Data records:
=== Section Start ===

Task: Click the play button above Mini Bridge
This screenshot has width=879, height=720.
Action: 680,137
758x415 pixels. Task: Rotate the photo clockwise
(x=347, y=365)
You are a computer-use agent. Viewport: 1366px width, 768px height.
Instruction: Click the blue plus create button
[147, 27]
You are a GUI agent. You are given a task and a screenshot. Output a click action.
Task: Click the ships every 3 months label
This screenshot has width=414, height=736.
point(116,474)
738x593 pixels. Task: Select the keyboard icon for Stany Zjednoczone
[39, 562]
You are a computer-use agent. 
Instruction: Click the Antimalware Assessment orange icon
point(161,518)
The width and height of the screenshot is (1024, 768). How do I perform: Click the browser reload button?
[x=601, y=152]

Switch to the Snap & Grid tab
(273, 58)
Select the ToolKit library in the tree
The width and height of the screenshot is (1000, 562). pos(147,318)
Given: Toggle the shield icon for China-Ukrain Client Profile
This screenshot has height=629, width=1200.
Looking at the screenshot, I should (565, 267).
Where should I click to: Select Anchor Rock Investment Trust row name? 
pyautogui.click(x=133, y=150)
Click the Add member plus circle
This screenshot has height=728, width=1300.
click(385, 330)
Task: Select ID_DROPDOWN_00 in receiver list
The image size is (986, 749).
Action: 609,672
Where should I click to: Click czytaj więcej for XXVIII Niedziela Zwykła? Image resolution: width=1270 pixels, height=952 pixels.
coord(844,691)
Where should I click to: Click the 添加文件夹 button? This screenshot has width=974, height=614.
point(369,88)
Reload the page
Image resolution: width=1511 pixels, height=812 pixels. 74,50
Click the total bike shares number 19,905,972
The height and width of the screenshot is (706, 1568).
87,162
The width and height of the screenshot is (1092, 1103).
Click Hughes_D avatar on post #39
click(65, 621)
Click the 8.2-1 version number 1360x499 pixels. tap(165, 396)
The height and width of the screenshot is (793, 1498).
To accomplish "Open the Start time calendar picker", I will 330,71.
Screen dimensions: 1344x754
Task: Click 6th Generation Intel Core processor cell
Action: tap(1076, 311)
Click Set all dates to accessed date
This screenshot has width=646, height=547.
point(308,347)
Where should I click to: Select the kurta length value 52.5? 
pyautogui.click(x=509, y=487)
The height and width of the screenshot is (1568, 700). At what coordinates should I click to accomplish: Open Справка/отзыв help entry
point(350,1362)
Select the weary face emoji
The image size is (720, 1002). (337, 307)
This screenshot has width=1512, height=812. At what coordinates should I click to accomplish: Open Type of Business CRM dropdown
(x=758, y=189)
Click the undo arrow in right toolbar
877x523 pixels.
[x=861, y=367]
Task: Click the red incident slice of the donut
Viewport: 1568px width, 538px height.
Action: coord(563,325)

=== Section End ===

ABOUT THIS TASK:
Report each line in the data that holds the word "agent".

EXERCISE RESULT:
You are a computer-use agent. Viewport: 1366px width, 768px height.
You are a GUI agent. You are given a task and a screenshot. Output a click action.
You are a computer-use agent. 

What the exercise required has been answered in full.